Aside from general speed improvements, I would beg that you label the settings in such a way as they make sense or at least a hover-over dialog that really describes what each settings is. Too many of these simulations have impenetrably named settings. I’ve heard it’s due to what the actual mathematical formulas require for input, but that’s not helpful to Joe User like me.
Will u implement automatic dynamically re-sizable domain along with moving domain? I’ve seen this feature in other soft. It will help to reduce render times of volume materials and also will reduce baking time.
Real fire simulation will be a great feature. Thanks for adding this on your list.
Wish you all the best.
Great thing! the Smokesim is one of my favorit parts of blender
So if you ask vor sugestions i have one:
Is it Possible to improve the Smoke Preview so that it shows more than only smoke densety, such as Heat and Velocity?
edit:
Smokedomains that have more than 8 Vertecies would also be greate but i think there are limitations in the Physik Libaray.
Will u implement automatic dynamically re-sizable domain along with moving domain? I’ve seen this feature in other soft. It will help to reduce render times of volume materials and also will reduce baking time.
Real fire simulation will be a great feature. Thanks for adding this on your list.
Wish you all the best.
speed improvements
+1
Is it Possible to improve the Smoke Preview so that it shows more than only smoke densety, such as Heat and Velocity?
I believe Viewport FX GSOC will help for that king of feature, not sure it’s directly related to Smoke sim
No, that would be very complex to add for grid based simulator. Usually when software has dynamically scaling domain, it’s actually just a bounding box for particle based simulation. :spin:
Multiple domains / smoke simulations are already possible. “Domain bleeding” wouldn’t work because simulation grid sizes or resolutions had to match perfectly.
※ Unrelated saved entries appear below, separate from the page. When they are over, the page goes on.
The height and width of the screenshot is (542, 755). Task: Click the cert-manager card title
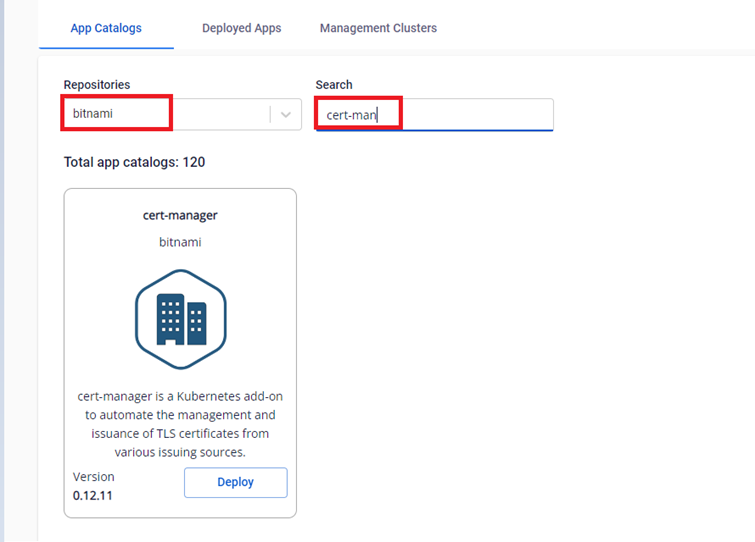180,215
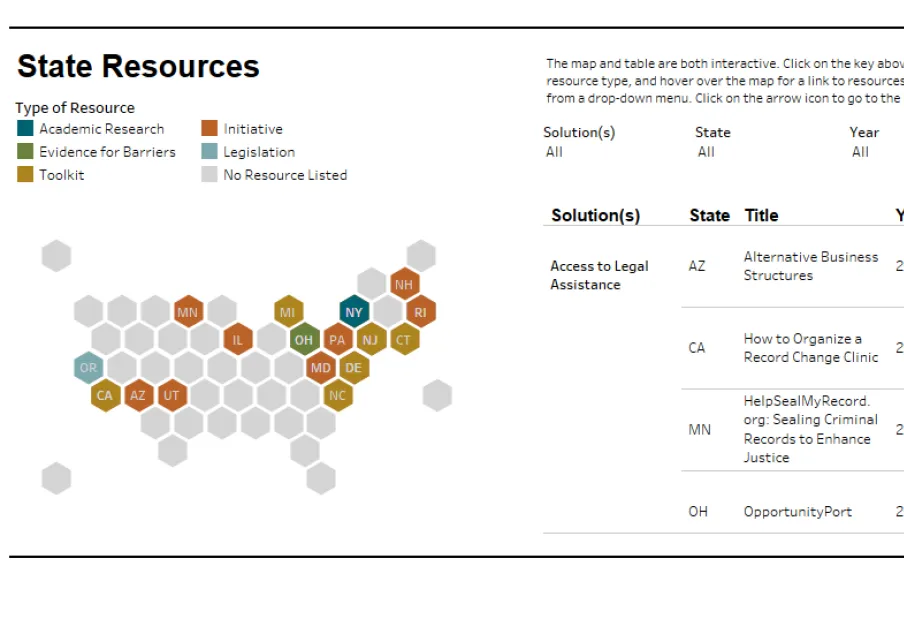Select the OH hexagon on the map
The height and width of the screenshot is (634, 904).
click(304, 340)
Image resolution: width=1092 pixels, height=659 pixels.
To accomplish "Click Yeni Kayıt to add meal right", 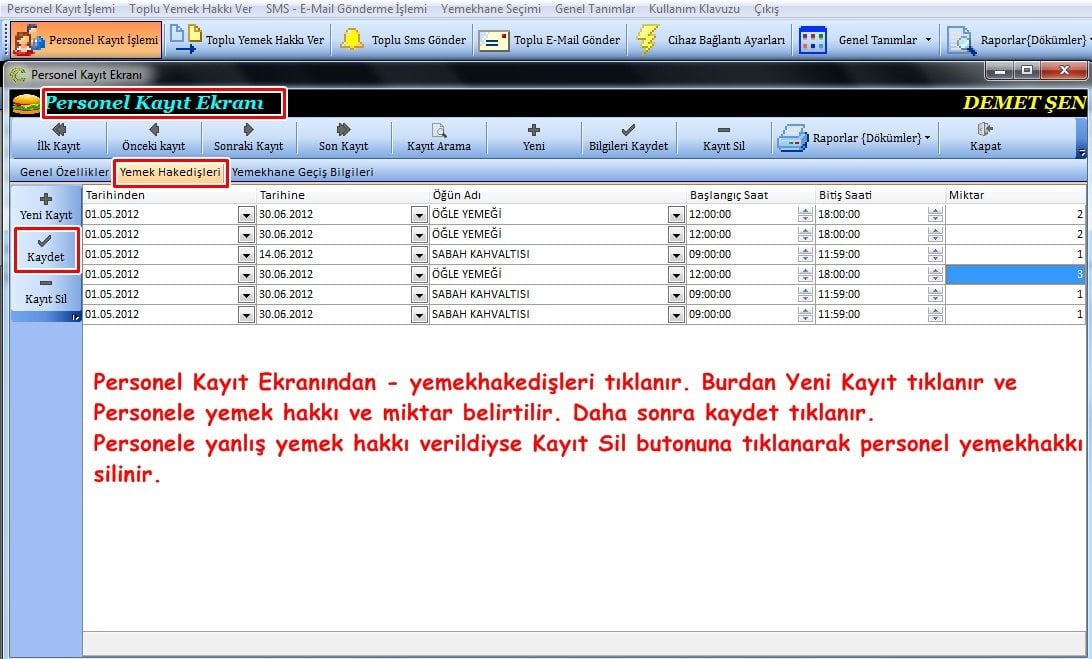I will (x=44, y=207).
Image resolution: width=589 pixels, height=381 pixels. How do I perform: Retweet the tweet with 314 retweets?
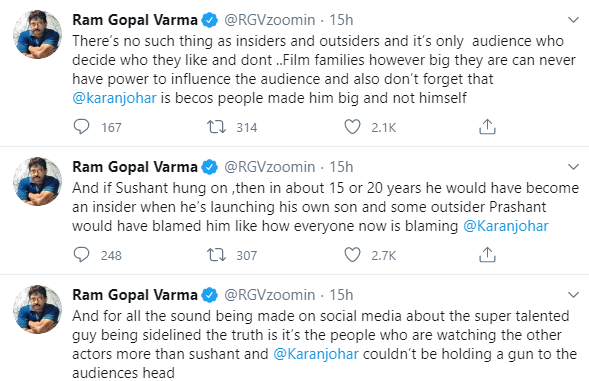217,127
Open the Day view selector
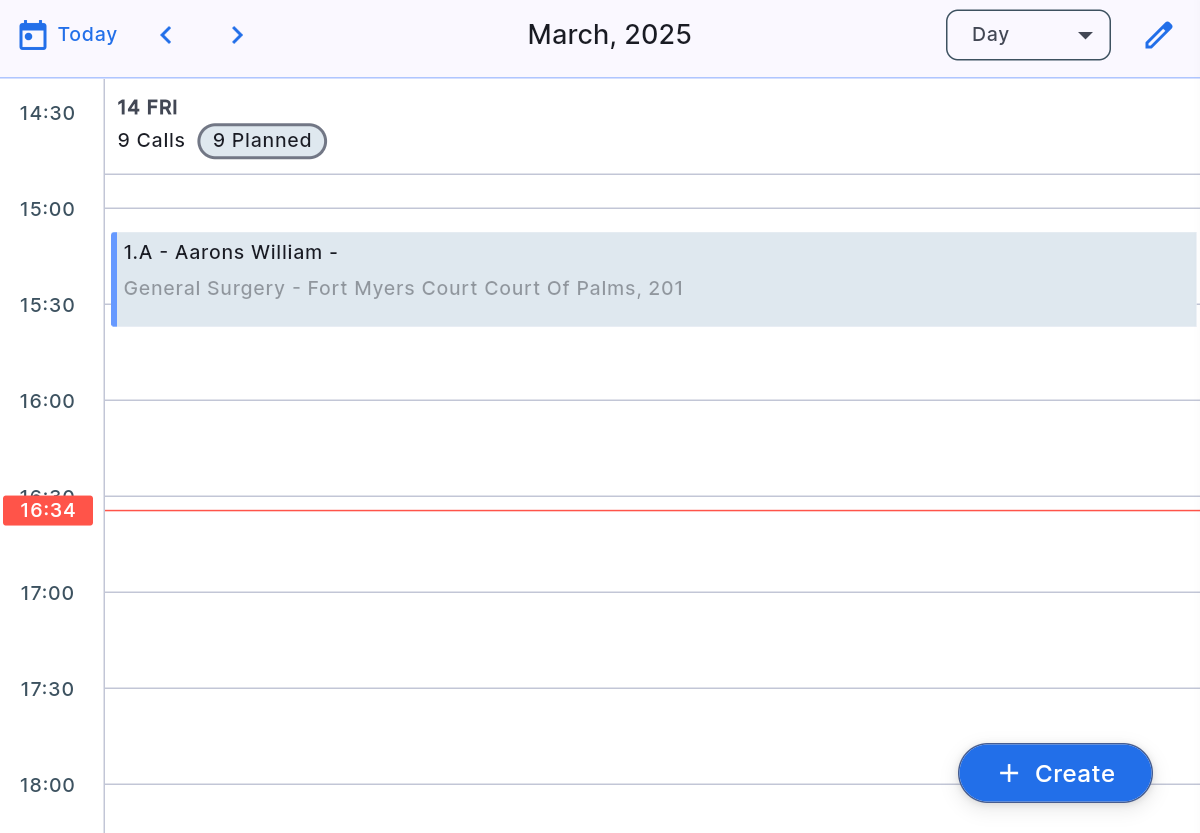 tap(1028, 34)
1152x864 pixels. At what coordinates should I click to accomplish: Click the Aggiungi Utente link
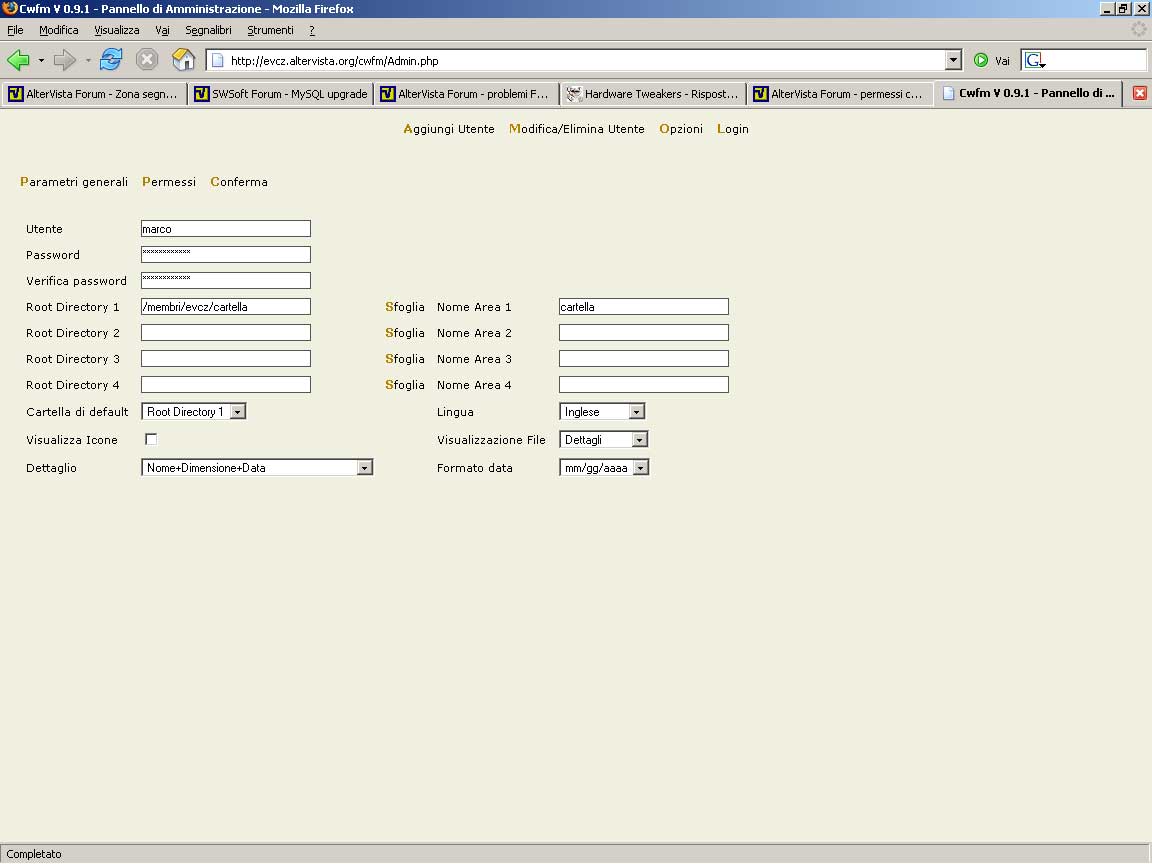449,129
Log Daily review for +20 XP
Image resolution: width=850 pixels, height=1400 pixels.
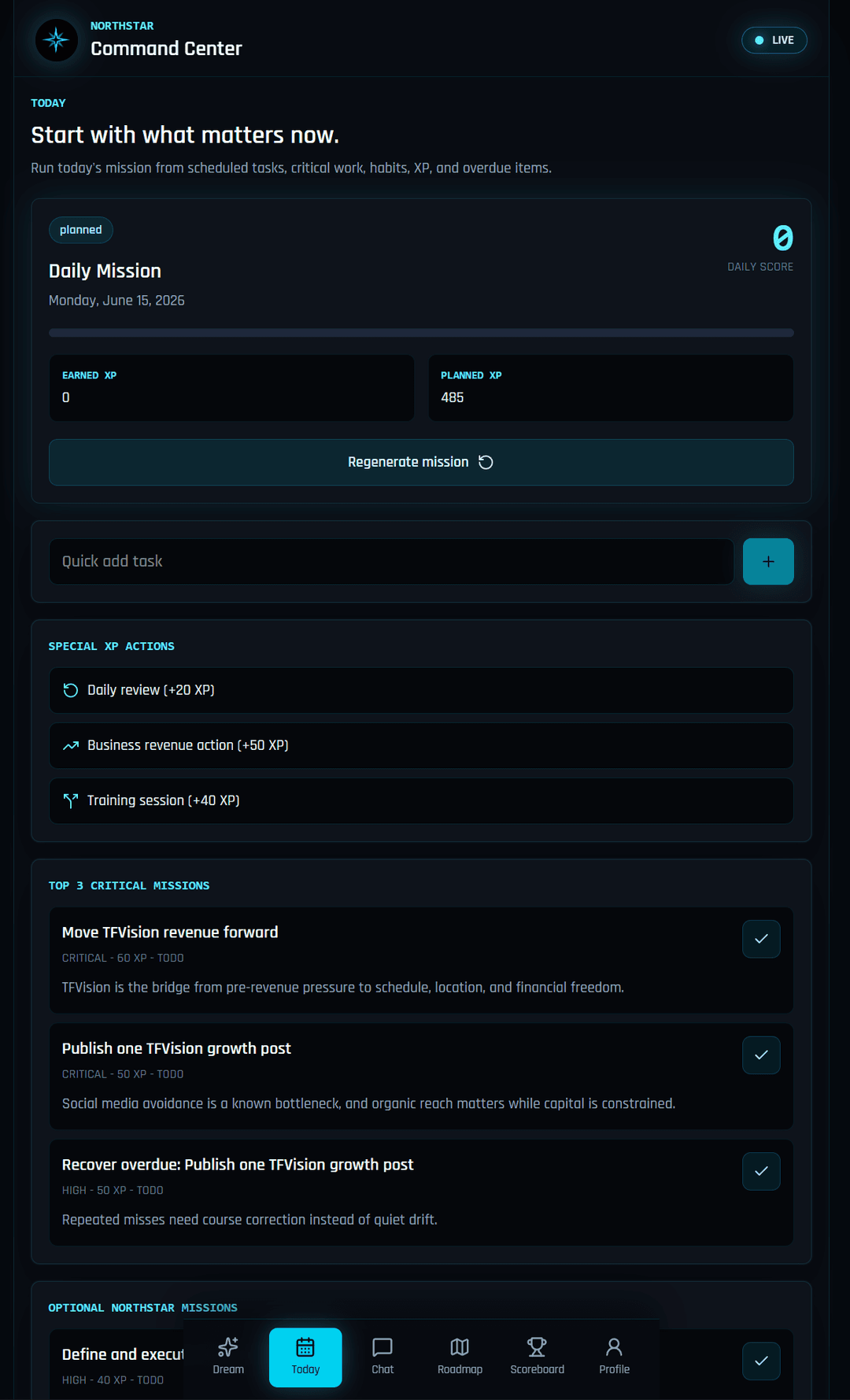[x=421, y=690]
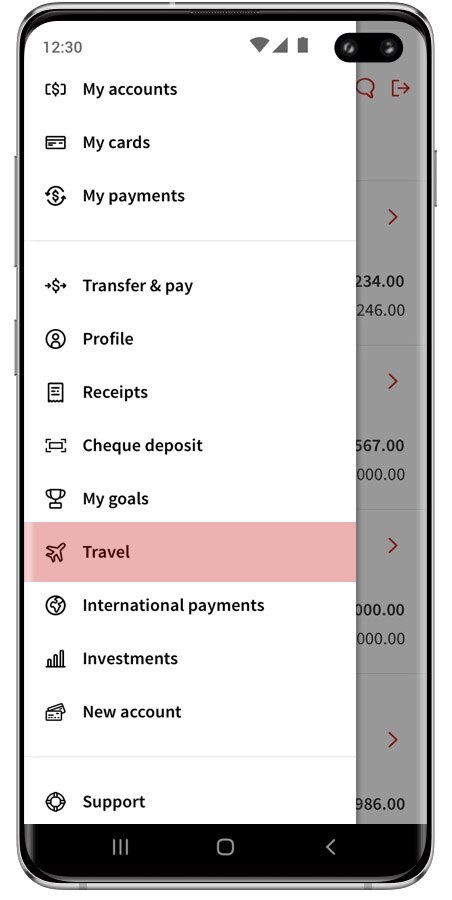The height and width of the screenshot is (900, 452).
Task: Expand the first account chevron arrow
Action: click(x=393, y=217)
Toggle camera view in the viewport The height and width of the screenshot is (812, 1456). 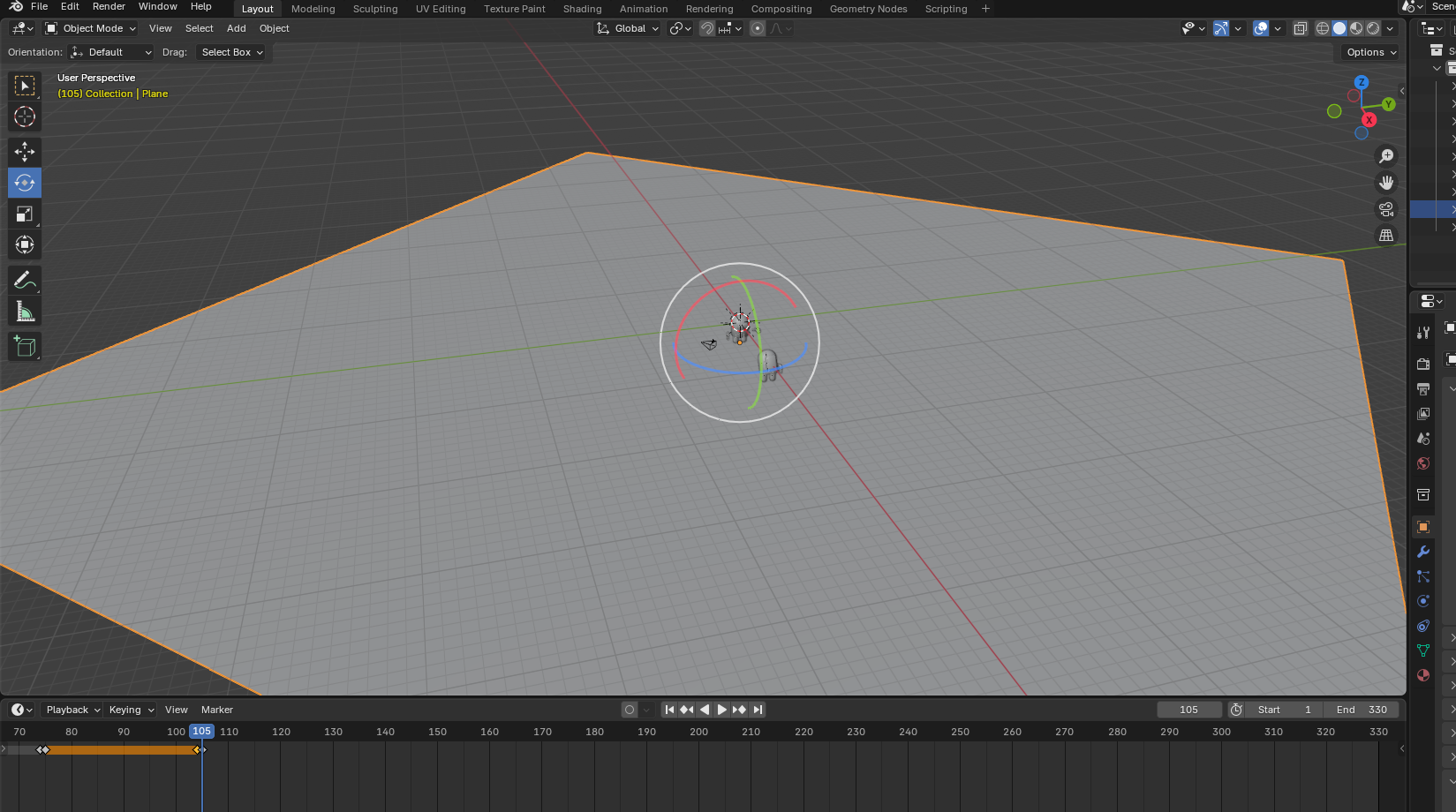click(1386, 209)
That should be possible. Only real issue is how to visualize such 3D data. Even domain edges have some heat so color visualization alone would make it impossible to see what’s inside the domain. And if it gets too complex, is it really worth it. :eek:
Ok was only a suggestion and i think it would only realy help at bug hunting or to figure out why are the smoke behave weird.
One other suggestion Multireszones:
One predefinde Zone in the domain gets an higher resolution than other parts of the domain. That could reduce the wait for an preview or could help to have one Smoke simulation for bigerarears.
Nope. I suggest you take a look at Houdini’s smoke and pyro solver or FumeFX or Phoenix FD from Chaos Group. They all offer dynamic scaling for their voxel based simulations. At least in Houdini’s Pyro solver you also usually don’t specify the number of grid cells but instead a single floating point value which represents the cells size on each axis which results in grid cells having always a cubic shape and that’s what you usually want anyway.
The other advantage of one single floating value is that it’s easy to control, not very abstract and you don’t waste resolution on one axis e.g. when you have a very tall container.
Anyway whether you intend to implement any of the features found in fumeFX or Houdini’s Pyro2.0 (afaik the most used tools in VFX industry) or not you still should really take a look at those tools to at least get an idea of where Blender’s smoke sim should head.
But there are builds of cycles out there with a volumetric patch. Which might mean volume rendering isn’t too far off. So finding a way for the volume information coming from smoke to communicate with how volume information is read in cycles might be a reasonable thing to look into.
That said, I’m no a coder. And I’m thrilled to see there are smoke improvements on the horizon.
One question: is the integration of the simulation data with force fields meant to allow the smoke simulation to affect other simulations, and not the other way around, or is it also meant to allow other elements (like force field objects) to affect the smoke and not just the emitting particles?